─── MATERIAL SUPPLIED ───

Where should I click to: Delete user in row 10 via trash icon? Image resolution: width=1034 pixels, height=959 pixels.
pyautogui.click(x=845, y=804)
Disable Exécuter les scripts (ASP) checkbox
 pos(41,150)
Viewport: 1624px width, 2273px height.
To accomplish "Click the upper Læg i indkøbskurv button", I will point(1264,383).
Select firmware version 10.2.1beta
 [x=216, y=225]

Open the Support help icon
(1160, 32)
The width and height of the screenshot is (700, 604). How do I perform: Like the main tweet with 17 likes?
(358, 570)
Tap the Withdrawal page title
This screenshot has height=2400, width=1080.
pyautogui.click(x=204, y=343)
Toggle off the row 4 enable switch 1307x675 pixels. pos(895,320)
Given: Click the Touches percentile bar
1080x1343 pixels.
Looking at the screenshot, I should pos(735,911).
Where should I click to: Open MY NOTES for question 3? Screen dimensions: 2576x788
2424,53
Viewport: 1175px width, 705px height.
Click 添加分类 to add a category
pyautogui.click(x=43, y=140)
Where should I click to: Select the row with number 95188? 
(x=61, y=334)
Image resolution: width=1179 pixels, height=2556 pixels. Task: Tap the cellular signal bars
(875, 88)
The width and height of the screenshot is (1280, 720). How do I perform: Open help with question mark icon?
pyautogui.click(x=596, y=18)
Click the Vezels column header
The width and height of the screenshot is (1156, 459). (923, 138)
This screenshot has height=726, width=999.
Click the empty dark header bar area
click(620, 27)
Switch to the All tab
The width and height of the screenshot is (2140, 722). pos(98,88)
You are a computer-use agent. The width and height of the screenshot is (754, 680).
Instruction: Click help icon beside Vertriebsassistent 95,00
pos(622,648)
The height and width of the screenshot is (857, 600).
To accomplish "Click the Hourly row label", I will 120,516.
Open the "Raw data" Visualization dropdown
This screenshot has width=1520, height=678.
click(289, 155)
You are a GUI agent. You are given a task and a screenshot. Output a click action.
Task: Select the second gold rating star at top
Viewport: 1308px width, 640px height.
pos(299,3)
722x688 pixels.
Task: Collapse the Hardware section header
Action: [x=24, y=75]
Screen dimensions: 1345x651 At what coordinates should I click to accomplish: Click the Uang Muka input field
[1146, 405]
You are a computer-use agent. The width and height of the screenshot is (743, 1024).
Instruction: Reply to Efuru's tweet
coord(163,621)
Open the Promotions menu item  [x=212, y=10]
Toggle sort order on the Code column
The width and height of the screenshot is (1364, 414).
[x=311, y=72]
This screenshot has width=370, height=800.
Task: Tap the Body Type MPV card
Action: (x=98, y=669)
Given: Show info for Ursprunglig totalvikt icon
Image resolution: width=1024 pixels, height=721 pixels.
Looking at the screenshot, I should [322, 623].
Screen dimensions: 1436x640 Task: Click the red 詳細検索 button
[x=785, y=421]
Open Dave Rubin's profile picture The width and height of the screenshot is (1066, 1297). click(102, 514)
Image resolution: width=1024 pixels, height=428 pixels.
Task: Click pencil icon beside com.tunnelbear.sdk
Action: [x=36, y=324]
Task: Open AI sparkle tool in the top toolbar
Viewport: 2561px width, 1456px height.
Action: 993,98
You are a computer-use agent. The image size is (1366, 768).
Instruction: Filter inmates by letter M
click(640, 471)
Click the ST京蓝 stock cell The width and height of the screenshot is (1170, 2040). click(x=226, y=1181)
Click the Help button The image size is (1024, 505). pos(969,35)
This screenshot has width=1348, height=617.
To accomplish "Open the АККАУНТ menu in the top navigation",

───

TASK INSTRUCTIONS: Repeat, word for word, the lines above between the line holding "Given: Show info" and the line holding "Click the Help", inclusive; omit everything else.

TASK RESPONSE:
Given: Show info for Ursprunglig totalvikt icon
Image resolution: width=1024 pixels, height=721 pixels.
Looking at the screenshot, I should [322, 623].
Screen dimensions: 1436x640 Task: Click the red 詳細検索 button
[x=785, y=421]
Open Dave Rubin's profile picture The width and height of the screenshot is (1066, 1297). click(102, 514)
Image resolution: width=1024 pixels, height=428 pixels.
Task: Click pencil icon beside com.tunnelbear.sdk
Action: [x=36, y=324]
Task: Open AI sparkle tool in the top toolbar
Viewport: 2561px width, 1456px height.
Action: 993,98
You are a computer-use agent. The image size is (1366, 768).
Instruction: Filter inmates by letter M
click(640, 471)
Click the ST京蓝 stock cell The width and height of the screenshot is (1170, 2040). click(x=226, y=1181)
Click the Help button The image size is (1024, 505). pos(969,35)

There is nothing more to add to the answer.